The sinuses of Valsalva are three adjacent dilatations or pouches of the aorta that have a cloverleaf configuration and lie above the level of the aortic valve but below the tubular portion of the ascending aorta. The sinotubular junction is where the sinuses of Valsalva meet the tubular segment of the ascending aorta. The right sinus of Valsalva is located anteriorly, and the left sinus of Valsalva is located more posteriorly and to the left. The right and left sinuses of Valsalva give rise to the right and left coronary arteries, respectively. There is also a noncoronary sinus called the posterior sinus of Valsalva , which in the normal configuration does not give rise to a vessel. The coronary arteries arise from the superior portions of the sinuses of Valsalva, just below the level of the sinotubular junction. The left main coronary artery (LMCA) normally arises more superiorly than the right coronary artery (RCA).

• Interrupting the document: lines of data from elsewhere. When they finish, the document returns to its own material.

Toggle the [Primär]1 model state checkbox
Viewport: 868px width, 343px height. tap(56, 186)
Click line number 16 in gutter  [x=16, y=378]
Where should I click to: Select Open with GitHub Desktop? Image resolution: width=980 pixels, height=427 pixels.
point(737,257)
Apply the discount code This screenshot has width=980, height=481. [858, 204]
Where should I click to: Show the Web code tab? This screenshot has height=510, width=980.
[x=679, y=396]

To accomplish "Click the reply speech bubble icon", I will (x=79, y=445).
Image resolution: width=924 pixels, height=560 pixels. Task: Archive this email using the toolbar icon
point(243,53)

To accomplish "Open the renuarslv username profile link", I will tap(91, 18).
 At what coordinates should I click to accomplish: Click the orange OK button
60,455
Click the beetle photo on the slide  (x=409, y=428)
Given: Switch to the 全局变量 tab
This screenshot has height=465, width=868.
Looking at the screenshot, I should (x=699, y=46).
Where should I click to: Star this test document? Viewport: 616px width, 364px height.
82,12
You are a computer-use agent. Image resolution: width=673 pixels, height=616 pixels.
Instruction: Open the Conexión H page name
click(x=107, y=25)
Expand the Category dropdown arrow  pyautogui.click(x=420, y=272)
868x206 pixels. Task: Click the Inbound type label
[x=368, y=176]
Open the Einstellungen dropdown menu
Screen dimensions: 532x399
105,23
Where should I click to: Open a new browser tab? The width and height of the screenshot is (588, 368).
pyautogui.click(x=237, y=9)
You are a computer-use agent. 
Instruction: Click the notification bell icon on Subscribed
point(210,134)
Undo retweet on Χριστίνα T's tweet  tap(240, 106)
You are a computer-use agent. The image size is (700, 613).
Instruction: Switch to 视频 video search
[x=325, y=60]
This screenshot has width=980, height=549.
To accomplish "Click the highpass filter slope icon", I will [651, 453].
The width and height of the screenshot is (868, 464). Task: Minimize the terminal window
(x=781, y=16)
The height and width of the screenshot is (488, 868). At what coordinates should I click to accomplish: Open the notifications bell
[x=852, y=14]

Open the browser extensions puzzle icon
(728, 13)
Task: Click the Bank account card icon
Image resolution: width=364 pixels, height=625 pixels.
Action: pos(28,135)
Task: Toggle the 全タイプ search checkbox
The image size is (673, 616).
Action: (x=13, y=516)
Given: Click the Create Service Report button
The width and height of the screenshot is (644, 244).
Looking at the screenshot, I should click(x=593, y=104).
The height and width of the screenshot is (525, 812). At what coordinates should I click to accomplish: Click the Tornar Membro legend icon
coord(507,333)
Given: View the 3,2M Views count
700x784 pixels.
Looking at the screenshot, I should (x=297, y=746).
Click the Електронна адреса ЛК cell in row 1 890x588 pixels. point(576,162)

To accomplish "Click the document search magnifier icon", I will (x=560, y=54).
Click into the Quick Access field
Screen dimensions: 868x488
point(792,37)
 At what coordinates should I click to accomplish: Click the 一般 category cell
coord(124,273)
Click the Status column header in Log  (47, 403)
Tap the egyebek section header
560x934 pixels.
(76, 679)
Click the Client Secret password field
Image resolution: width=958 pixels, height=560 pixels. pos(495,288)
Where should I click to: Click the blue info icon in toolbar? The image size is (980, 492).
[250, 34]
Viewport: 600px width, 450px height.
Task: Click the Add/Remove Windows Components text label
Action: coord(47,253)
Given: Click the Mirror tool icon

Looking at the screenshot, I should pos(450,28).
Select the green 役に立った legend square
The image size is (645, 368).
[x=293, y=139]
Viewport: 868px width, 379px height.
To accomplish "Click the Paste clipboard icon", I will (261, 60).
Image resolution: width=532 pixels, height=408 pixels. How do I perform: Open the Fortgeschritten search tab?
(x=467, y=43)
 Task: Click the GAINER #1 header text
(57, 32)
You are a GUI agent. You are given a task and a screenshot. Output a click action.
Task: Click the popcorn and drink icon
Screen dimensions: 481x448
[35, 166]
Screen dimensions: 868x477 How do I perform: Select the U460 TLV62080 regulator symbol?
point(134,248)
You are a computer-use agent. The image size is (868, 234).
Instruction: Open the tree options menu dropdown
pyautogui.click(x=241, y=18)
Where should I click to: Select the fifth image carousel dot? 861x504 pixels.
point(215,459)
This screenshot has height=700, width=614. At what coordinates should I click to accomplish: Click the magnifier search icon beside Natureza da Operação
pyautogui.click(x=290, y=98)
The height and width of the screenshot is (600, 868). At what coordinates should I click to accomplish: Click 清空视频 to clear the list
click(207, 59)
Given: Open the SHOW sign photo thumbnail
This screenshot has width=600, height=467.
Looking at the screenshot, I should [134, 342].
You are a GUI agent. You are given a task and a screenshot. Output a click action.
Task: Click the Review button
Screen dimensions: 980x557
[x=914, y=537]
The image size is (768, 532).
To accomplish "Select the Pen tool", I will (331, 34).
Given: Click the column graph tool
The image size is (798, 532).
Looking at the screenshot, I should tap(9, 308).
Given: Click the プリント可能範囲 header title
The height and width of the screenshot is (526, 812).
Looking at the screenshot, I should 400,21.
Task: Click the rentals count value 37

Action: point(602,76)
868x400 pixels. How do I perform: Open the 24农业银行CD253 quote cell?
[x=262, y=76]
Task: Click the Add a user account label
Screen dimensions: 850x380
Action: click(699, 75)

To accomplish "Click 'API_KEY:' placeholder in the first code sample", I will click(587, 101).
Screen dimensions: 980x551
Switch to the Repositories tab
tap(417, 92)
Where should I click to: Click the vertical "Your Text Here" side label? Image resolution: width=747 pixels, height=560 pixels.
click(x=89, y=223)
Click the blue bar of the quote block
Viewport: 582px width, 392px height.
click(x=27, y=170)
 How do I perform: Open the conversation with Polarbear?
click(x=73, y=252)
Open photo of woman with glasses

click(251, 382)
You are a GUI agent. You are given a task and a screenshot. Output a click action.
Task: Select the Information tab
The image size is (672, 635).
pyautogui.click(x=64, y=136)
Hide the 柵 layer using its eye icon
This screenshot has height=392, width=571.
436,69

The proximal portion of the left coronary artery (LCA) is the LMCA. This segment is short (between 5 mm and 10 mm) and usually bifurcates into the left circumflex (LCx) and left anterior descending (LAD) arteries. The LMCA may trifurcate into LCx, LAD, and ramus intermedius in about 20% of people. The LAD usually descends in the anterior interventricular groove along the interventricular septum to the apex. The LAD gives rise to septal branches that course into the interventricular septum, supplying the superior two thirds of the septum. Diagonal branches arise from the LAD and descend toward the lateral margin of the left ventricular wall, supplying the anterior and sometimes anterolateral walls of the left ventricle. The septal branches may be difficult to see with cardiac computed tomography (CT), but the diagonal branches are consistently visualized. The diagonal branches are numbered sequentially (D1, D2, etc.).
The LCx branch descends in the left atrioventricular (AV) groove between the left atrium and left ventricle to supply obtuse marginal branches. There are a variable number of obtuse marginal branches, which supply the posterior and posterolateral walls of the left ventricle. The obtuse marginal branches are numbered sequentially (OM1, OM2, etc.).
The continuation of the LCx at this point can be variable. In left-dominant patients (10%) it travels all the way around the posterior wall of the heart, supplying both the posterior descending artery (PDA) and the posterior left ventricular branch, but more commonly it terminates as a small branch in the AV groove or continues as a small terminal posterior left ventricular branch.
The RCA originates from the right sinus of Valsalva at a slightly lower level than the LCA. The RCA then passes to the right, posterior to the pulmonary artery and under the right atrial appendage before descending in the anterior right AV groove between the right atrium and the right ventricle. In about 50% of patients the first branch from the RCA is the conus branch, which passes anteriorly and superiorly to supply the pulmonary outflow tract wall. The conus branch may also arise separately from the aorta or have a common origin from the aorta with the RCA. More rarely the conus branch may arise from the LCA. In 55% of patients the sinoatrial nodal artery is the next branch from the RCA. This vessel arises a few millimeters distal to the origin of the RCA and passes posteriorly toward the superior vena cava near the top of the interatrial septum. In 45% of patients the sinoatrial nodal artery arises from the proximal LCx. This is followed by two to three right ventricular wall branches. The acute marginal branch is the first large branch, which occasionally continues to the apex. In 70% of patients the RCA passes down the right AV groove to the crux of the heart, where it gives off the PDA and the posterior left ventricular branch. Approximately 20% of patients have a codominant supply, in which the PDA originates from the RCA but branches from the LCx also supply this territory. The PDA gives off inferior septal perforating branches which are not well visualized on cardiac CT.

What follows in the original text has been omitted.